When the curvature decreases further downstream, the flow path becomes straighter and pressure rises again. However, the air particles close to the wing slow down because of friction. The layer of air where this slowing is noticeable is called boundary layer. In it, the deceleration effects due to pressure rise and due to friction add up. At higher angle of attack the air was accelerated more, so more energy is lost to friction. At some point the kinetic energy is exhausted and the air comes to a standstill relative to the wing. This point moves upstream with increasing angle of attack. When this happens, static air will collect and build up, causing flow separation.
In a low Reynolds number flow, this happens relatively soon, so it is desirable to have a turbulent boundary layer to sustain a stronger pressure rise. The exchange of air across a turbulent boundary layer kicks the slowest air particles downstream, and at moderate angles of attack the air still moves along until it reaches the trailing edge. Only when the suction peak around the nose becomes very high at high angle of attack, the consequent steep pressure rise along the remaining flow path overpowers the possibilities of even the turbulent boundary layer, the air decelerates completely and the flow separates.

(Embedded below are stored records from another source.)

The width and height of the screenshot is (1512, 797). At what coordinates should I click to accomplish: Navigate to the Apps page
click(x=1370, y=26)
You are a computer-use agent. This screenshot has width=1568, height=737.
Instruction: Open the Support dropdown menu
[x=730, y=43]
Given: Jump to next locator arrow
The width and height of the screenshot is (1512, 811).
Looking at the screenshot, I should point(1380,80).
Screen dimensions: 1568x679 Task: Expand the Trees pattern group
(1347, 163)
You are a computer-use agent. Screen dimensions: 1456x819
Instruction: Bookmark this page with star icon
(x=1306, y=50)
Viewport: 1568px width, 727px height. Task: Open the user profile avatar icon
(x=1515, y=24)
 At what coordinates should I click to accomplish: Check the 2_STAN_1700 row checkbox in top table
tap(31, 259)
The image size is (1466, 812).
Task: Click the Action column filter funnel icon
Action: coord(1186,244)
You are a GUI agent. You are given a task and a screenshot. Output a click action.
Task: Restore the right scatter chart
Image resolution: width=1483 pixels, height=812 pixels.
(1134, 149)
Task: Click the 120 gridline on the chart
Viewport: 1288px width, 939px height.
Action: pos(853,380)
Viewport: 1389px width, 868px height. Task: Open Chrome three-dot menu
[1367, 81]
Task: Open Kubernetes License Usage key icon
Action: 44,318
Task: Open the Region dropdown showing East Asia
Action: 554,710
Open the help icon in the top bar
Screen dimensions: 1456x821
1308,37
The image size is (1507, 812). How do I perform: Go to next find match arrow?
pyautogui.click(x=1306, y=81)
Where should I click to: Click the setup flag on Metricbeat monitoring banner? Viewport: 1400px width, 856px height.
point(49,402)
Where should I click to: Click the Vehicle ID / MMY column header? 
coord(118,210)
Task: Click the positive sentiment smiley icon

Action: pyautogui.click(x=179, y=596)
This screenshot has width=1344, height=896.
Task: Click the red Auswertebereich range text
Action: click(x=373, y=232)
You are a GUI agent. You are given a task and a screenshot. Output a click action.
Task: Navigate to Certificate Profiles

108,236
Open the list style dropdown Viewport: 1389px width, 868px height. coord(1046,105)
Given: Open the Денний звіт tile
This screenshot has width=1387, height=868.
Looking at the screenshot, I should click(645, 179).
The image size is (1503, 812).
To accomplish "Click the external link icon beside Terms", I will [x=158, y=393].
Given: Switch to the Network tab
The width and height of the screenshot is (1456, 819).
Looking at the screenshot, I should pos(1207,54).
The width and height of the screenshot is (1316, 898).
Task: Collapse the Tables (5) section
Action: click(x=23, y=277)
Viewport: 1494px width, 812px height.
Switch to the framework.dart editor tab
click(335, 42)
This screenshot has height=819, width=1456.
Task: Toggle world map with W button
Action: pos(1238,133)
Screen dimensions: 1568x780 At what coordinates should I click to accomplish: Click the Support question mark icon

If the wing moves at high subsonic speed, the curvature-created suction accelerates the flow such that it reaches supersonic speed. Now something odd happens: Supersonic flow accelerates further when subsonic flow would decelerate. Now we have a supersonic pocket of air on the upper surface of the wing where speed increases and density decreases downstream, and the surrounding subsonic air sees little change in density. This picture should give you some idea how it looks:
The whole wing moves at Mach 0.68. Compare the green color at some distance from the wing with the scale on the left side, which gives the Mach number for each color shade. At the airfoil nose, you see a blue area. This is where the air decelerates - it gets pushed together by the approaching wing. Now follow the colors along the upper side - they quickly turn green, yellow and red as the air is accelerated into the low pressure area (remember, low pressure equals high speed, so the reddest area has the highest local flow speed and the lowest pressure). In subsonic flow, the suction peak would be somewhere between 20% and 30% of chord, and the colors would slowly change back to yellow and green if you move further downstream. Now we have local supersonic flow (everything redder than light orange is supersonic here), and instead of slowly decelerating, the air is speeding up to a maximum Mach number of 1.23 at almost 60% of chord length.
This cannot last, and at some point this supersonic pocket collapses. This happens instantly in a shock, and as you know, in a straight shock density increases suddenly and speed decreases such that the Mach number after the shock is the inverse of the Mach number ahead of the shock. In the picture above, boundary layer effects create a lambda shock, which has its name from the Greek letter which looks like the shock pattern here. Aft of the shock, you have subsonic flow again, and a much thicker boundary layer which moves very slowly (blue shade). This is due to the energy conversion through the shock, which converts kinetic energy into heat. But the flow is still attached - even this shock did not cause separation.
If this pressure rise is big enough, the boundary layer will come to an instantaneous standstill, and then the flow separates. This is called shock induced separation.